| 摘要 | 黄河三角洲滨海湿地是陆海交互作用而形成的独特生态系统, 由于其较高的碳固定能力和较低的碳降解能力而成为缓解全球变暖有效的蓝色碳汇。但在全球气候变化背景下, 湿地能否继续保持碳汇地位存在着极大的不确定性。本研究通过涡度相关和微气象观测技术, 对黄河三角洲芦苇湿地净生态系统CO2交换(NEE)以及环境、生物因子进行了观测, 以探讨(1) 黄河三角洲芦苇湿地净生态系统CO2交换(NEE)的变化规律; (2) 环境因子和生物因子对黄河三角洲芦苇湿地NEE的影响; (3) 阴晴天对黄河三角洲芦苇湿地NEE的影响; (4) 黄河三角洲芦苇湿地NEE组分区分及碳收支评估。
结果表明: (1) 2013年湿地生态系统各月NEE日均值呈明显“U”型曲线, 表现为白天NEE为负值(净CO2吸收), 夜间为正值(净CO2排放)。但生长季与非生长季间NEE日振幅具有明显差异。在1-4月和11-12月的非生长季, NEE波动性比较小, 规律不明显。在5-10月的生长季, NEE日变化规律明显, 整体呈现明显的“U”形。湿地于6月达到NEE日均极值(-10.0 μmolCO2m-2s-1), 而夜间生态系统排放最大值出现在7月(3.6 μmolCO2m-2s-1)。
(2) NEE与环境因子中光合有效辐射(PAR)、气温(T)、土壤温度(Tsoil)、土壤湿度(SWC)以及降雨量(PPT)的季节变化均呈生长季5-10月较高, 非生长季1-4月和11-12月较低分布。PAR月平均最高值出现在6月(500.8 μmolm-2s-1), 6月以后由于降水增多, PAR离散趋势明显, 且呈现下降趋势。全年日均气温为12.1 oC, 生长季日平均气温为21.9 oC, 其中8月份月平均气温最高(27.7 oC), 12月份最低(-1.3 oC)。全年Tsoil日均值为12.6 oC, 生长季日均值为22.0 oC, 与气温相比, 波动较小。2013年生长季总降水量为434mm, 占全年降水的近68%, 其中8月降水占到全年的60%。地上生物量与叶面积指数在植被生长初期开始增长, 分别在8月底(635.5 gm-2)和7月底(0.6)达到最大值。NEE具有明显的季节变化特征, 呈“U”型曲线, 生长季表现为碳汇, 波动比较大; 非生长季表现为碳源, 波动比较小。在7月30日达到NEE日吸收极值(-7.0 gCm-2d-1) , 在6月22日达到NEE日排放极值(2.3 gCm-2d-1)。

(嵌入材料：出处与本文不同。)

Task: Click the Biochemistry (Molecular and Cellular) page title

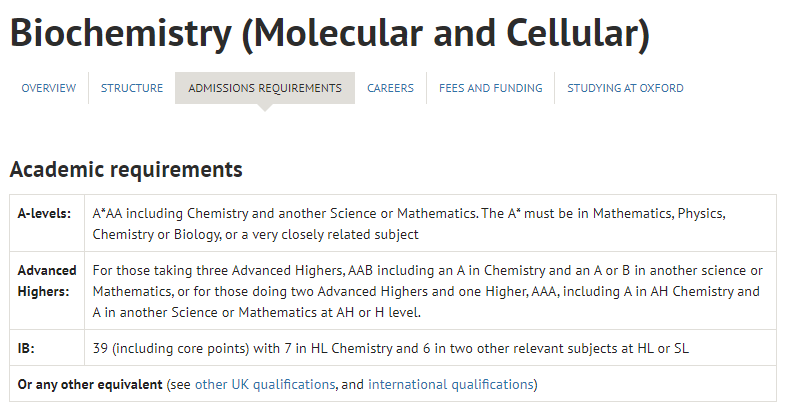Action: click(x=330, y=33)
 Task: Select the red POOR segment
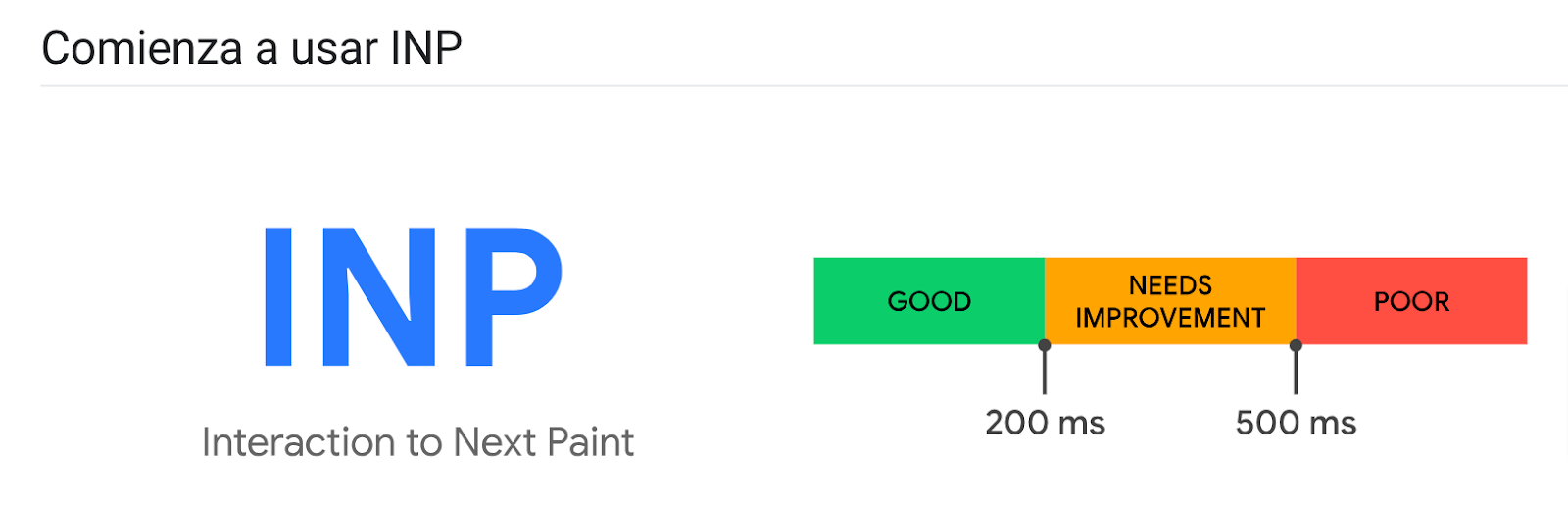pyautogui.click(x=1411, y=301)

(3) 生长季白天各月生态系统NEE和光合有效辐射(PAR)之间均呈直角双曲线关系, 通过Michaelis-Menten 模型对生长季各月的参数进行了估计, 其中α与Reco,daytime均于8月达到最大值, 分别为0.08 μmolCO2μmol-1PAR和10.8 μmolCO2m-2s-1, Amax于7月达到最大值为25.4 μmolCO2m-2s-1。夜间生态系统呼吸(Reco,nighttime)受气温和土壤含水量的共同影响。当SWC小于40%时, Q10最大(2.8), 随着SWC增加, Q10逐渐减小; 在整个生长季中, 湿地Q10为2.5, 年尺度上, 湿地Q10为3.6。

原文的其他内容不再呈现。